Use this file to discover all available pages before exploring further.

Some websites require login before data can be viewed. Octoparse can work with login-required pages when the task is configured to preserve the necessary session state. Use login and cookie workflows when the target data is only visible after authentication and you have permission to access it.

When login setup is needed

Login or cookies may be required when:
  • The website hides data behind an account
  • Search results or detail pages require authentication
  • The website shows different content after login
  • A session expires during extraction
  • Cloud runs fail because the login state is not available
  • Cookies control region, language, or user-specific content

Typical workflow

1

Open the website

Start from the login page or a page that requires authentication.
2

Use Browse Mode

Interact with the page like a normal browser to complete login or reach the desired page state.
3

Save the session setup

Configure the task so the required login or cookie state is available during extraction.
4

Test the task

Run a sample to confirm the task can access the protected content.
5

Monitor expiration

Recheck the task if the website logs users out or invalidates cookies.

Cookies and sessions

Cookies store information that helps a website recognize a browser session.

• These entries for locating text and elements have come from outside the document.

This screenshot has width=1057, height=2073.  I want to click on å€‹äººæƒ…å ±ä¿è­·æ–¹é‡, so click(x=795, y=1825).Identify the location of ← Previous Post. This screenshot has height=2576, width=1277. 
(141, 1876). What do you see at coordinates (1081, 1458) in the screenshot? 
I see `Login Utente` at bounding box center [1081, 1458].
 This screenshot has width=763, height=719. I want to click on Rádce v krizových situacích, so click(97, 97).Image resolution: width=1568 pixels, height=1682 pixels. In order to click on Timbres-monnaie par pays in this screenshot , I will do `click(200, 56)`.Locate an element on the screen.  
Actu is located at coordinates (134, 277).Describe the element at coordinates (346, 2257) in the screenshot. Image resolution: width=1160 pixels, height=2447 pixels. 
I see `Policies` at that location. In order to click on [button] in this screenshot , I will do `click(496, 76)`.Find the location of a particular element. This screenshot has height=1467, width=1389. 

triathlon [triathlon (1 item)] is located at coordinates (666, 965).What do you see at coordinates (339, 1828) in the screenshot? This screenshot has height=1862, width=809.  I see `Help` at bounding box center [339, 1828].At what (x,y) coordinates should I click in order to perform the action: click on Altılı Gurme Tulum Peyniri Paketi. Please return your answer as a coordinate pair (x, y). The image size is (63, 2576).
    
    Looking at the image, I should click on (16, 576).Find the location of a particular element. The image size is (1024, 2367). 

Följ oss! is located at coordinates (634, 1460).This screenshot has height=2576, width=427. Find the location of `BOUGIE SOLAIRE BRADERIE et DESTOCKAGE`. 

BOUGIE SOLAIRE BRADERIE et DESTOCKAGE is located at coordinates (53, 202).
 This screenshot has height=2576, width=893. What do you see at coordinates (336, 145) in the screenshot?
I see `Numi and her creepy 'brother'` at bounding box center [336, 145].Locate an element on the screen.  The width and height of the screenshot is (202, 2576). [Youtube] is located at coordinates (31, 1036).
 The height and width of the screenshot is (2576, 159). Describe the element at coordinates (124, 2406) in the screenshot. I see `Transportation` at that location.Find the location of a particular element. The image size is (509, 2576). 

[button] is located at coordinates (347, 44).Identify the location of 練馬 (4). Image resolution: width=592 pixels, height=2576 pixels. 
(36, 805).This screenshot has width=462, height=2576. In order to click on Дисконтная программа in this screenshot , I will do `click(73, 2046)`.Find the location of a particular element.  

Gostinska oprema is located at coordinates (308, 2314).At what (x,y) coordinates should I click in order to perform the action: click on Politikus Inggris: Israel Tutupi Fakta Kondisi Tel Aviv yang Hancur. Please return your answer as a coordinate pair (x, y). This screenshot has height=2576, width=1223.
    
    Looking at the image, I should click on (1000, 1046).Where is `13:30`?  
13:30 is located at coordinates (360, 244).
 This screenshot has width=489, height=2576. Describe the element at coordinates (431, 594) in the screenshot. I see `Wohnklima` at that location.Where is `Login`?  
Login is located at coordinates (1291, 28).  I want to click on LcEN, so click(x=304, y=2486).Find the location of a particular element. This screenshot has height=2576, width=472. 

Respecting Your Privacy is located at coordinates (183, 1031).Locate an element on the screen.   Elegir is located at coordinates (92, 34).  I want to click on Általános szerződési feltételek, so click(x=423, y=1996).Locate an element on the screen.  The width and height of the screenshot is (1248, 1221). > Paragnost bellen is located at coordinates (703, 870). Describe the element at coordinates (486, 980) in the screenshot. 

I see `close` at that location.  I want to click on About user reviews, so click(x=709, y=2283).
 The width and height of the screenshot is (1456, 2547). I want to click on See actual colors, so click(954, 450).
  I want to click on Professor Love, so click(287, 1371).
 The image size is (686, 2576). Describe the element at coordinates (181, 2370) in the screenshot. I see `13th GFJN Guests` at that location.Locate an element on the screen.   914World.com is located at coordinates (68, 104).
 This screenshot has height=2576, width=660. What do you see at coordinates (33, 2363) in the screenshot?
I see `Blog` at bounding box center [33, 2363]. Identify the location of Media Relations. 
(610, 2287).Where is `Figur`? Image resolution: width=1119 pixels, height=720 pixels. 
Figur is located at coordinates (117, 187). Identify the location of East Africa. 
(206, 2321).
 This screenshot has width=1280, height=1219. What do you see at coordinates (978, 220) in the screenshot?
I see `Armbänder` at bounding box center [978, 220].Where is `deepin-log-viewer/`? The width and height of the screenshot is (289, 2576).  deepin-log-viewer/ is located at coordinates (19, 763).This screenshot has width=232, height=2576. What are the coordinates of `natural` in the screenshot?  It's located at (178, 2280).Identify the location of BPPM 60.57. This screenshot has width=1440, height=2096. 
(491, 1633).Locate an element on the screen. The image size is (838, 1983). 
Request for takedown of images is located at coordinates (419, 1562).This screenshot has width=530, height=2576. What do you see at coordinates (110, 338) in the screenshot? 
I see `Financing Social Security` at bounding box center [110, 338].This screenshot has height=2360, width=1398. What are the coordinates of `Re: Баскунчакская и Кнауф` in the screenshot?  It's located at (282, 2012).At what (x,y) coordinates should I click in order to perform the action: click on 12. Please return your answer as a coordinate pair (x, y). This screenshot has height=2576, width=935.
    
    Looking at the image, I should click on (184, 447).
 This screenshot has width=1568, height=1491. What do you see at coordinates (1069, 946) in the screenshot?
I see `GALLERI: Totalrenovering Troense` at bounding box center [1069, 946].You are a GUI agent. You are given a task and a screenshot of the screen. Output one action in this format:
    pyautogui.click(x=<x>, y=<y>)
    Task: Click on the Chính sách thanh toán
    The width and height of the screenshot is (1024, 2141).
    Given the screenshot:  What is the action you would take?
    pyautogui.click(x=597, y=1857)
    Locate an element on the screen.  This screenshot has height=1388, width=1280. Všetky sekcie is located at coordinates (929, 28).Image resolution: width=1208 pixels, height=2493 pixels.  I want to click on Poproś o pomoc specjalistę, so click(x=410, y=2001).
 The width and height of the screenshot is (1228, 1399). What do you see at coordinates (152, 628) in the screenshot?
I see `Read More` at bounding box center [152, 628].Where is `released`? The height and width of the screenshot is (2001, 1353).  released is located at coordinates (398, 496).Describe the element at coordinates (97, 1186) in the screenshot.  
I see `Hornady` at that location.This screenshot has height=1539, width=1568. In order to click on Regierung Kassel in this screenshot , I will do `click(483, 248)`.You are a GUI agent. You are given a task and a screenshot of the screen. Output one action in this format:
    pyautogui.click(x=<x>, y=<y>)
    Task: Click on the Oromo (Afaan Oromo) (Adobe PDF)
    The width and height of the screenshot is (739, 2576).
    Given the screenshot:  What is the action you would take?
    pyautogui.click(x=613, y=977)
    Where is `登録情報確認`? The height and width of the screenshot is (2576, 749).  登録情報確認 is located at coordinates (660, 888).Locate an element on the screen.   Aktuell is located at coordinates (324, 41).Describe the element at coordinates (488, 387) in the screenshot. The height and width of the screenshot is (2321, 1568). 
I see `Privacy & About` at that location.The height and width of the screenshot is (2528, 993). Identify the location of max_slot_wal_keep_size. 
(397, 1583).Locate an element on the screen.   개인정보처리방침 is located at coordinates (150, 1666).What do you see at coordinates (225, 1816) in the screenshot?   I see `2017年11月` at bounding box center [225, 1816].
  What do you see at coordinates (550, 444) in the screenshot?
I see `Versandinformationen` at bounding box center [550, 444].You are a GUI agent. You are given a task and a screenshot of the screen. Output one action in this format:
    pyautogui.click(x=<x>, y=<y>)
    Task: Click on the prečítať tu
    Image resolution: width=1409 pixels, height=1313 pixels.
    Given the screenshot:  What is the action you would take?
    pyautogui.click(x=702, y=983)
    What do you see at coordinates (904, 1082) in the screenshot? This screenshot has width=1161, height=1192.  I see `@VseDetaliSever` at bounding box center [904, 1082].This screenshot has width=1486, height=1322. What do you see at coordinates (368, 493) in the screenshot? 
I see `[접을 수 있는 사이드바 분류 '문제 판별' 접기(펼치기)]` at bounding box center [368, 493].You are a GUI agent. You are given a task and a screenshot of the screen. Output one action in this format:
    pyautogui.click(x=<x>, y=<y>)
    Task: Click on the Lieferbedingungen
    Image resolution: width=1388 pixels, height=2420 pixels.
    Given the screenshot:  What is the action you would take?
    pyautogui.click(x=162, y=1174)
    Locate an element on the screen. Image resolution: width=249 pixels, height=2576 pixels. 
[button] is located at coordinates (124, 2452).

They may include login state, preferences, region, language, or tracking information. For scraping tasks, cookies matter because the website may show different content depending on whether the session is valid.

Common issues

IssuePossible cause
Task returns login pageSession expired or login was not preserved
Works locally but fails in cloudCloud run does not have the same session state
Data differs between runsCookies, region, or account state changed
CAPTCHA appears after loginWebsite detected unusual session behavior
Task stops after some pagesSession expired mid-run

Best practices

  • Use an account you are authorized to use.
  • Test login-required tasks locally before cloud runs.
  • Avoid rotating IPs during the same logged-in session.
  • Re-authenticate when cookies expire.
  • Monitor cloud logs for login redirects.
  • Keep login steps as simple and stable as possible.
Only extract data you are permitted to access. Login access does not automatically mean the data may be collected or reused.